A desigualdade econômica entre gerações não é apenas um problema social — é um sintoma de falhas estruturais que afetam diretamente o potencial de inovação e criatividade de qualquer nação. Quando investimentos em educação, infraestrutura e capacitação são reduzidos, as consequências aparecem imediatamente: jovens sem acesso a formação adequada, menor mobilidade profissional e uma perda irreversível de talento que poderia transformar a economia.

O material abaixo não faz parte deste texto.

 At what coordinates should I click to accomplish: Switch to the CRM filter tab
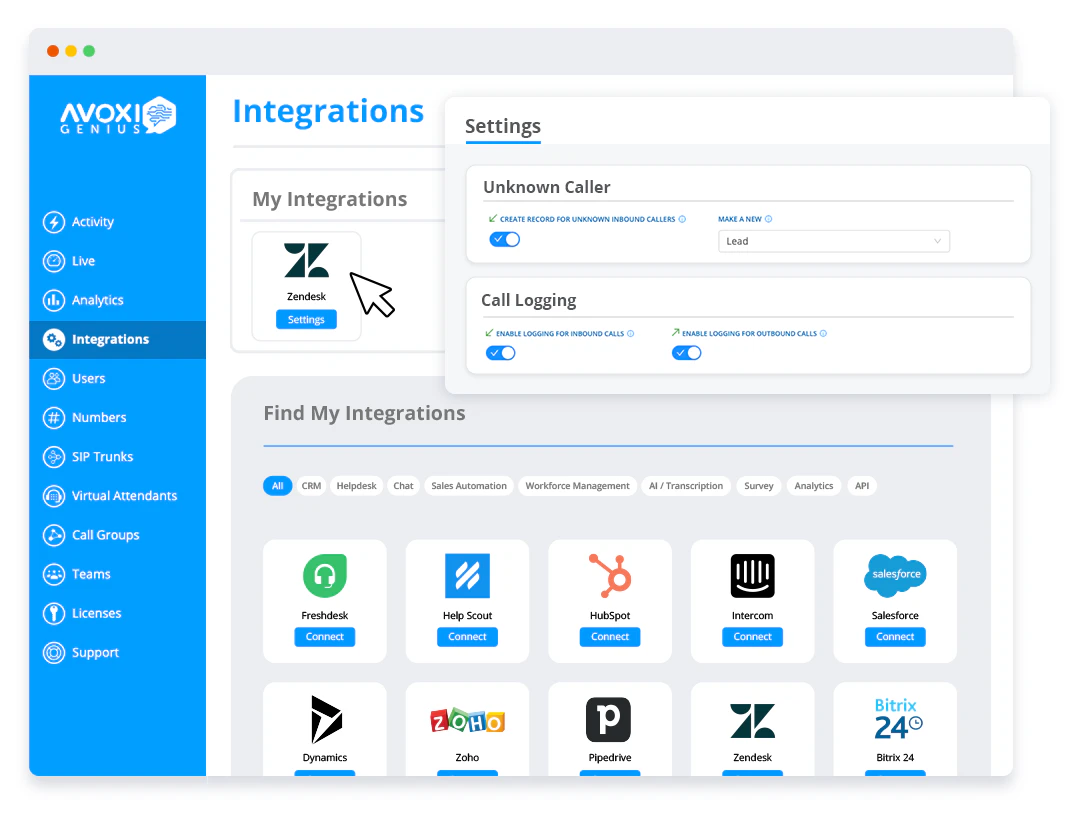(311, 485)
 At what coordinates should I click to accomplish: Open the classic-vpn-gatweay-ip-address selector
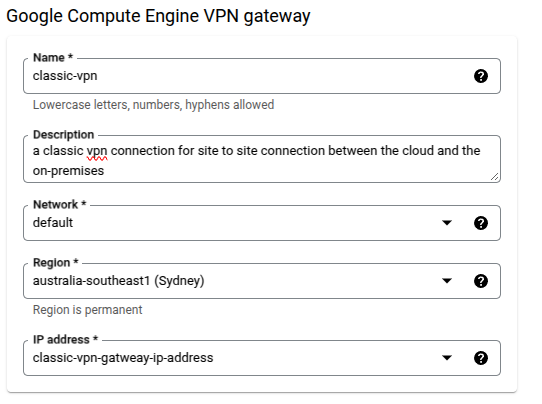[262, 358]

A percepção de que as regras não são iguais para todos criou uma desconfiança profunda nos jovens em relação às instituições e ao mercado de trabalho tradicional. Essa resignação antecipa uma geração de empreendedores frustrados, criadores de conteúdo não realizados e profissionais digitais que buscam oportunidades fora de suas fronteiras. O problema é especialmente grave quando consideramos que a transformação digital exige justamente esses talentos — programadores, designers, profissionais de marketing criativo — para impulsionar competitividade internacional.

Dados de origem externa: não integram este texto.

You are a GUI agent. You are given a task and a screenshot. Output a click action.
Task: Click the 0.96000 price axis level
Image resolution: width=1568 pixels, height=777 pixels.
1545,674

A verdade incômoda é que reconstruir capacidade produtiva custa menos do que colher as consequências da negligência. Programas de formação em tecnologia, acesso equitativo a ferramentas digitais e mentorias que conectem gerações criariam um multiplicador econômico real. Não é caridade; é necessidade estratégica. Sem investimento preventivo em desenvolvimento humano, nenhuma nação pode aspirar liderança digital genuína.
O mercado digital brasileiro, em expansão acelerada, tem a oportunidade de aprender com esses fracassos. Enquanto isso, a questão permanece: quanto tempo podemos perder deixando potencial no chão antes de acordar para o custo real da inação?